The whole SIT RuhrPOTT event was broadcast live, warts and all, and then there was a bit of post-production and starting from 31/05/2019 all the talks should be available on the following site:-

https://www.youtube.com/channel/UCuquqxaHNQhdi2cfaFcqtkw

WRAP-UP

Then it was wrap-up time. There are always some raffle prizes on offer at SIT event these days, as sponsor “Espresso Tutorials” donates a few books to give away.

Us speaker types got a little package with some typical RuhrPOTT products (pictured):-



Points mean prizes

Then it was beer time, and we sat outside and it was freezing, a 180 degree temperature pivot from the day before. There was an artificial beach in the big square in the old town we were in, and some local tramps treated us to a dancing contest.

That is neither here nor there, the point is that the inaugural SIT POTT was a great success, with a lot of wonderful content which – by accident or design – tied in together quite well.
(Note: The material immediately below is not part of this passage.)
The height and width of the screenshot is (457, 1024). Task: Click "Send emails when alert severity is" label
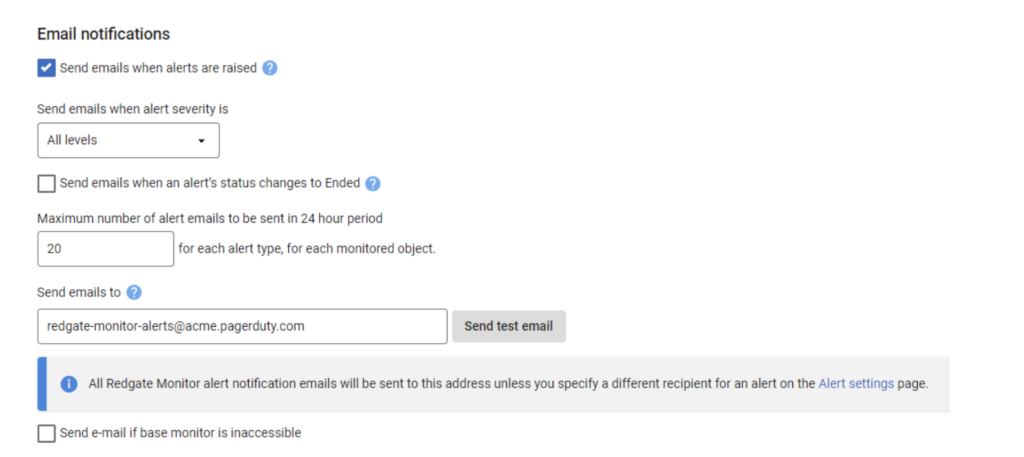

If you get a chance to go to this event next year I say go for it, or indeed any SIT in your area.

There are a vast number of SAP Inside Tracks each year now, all over the world. In Europe there used to be one a year in 2010/2011, now there is more than one a week on average.

I am not going to any for the next two months (I had three this month alone) but in August I hope to go (and speak) at the Oslo and Berlin ones.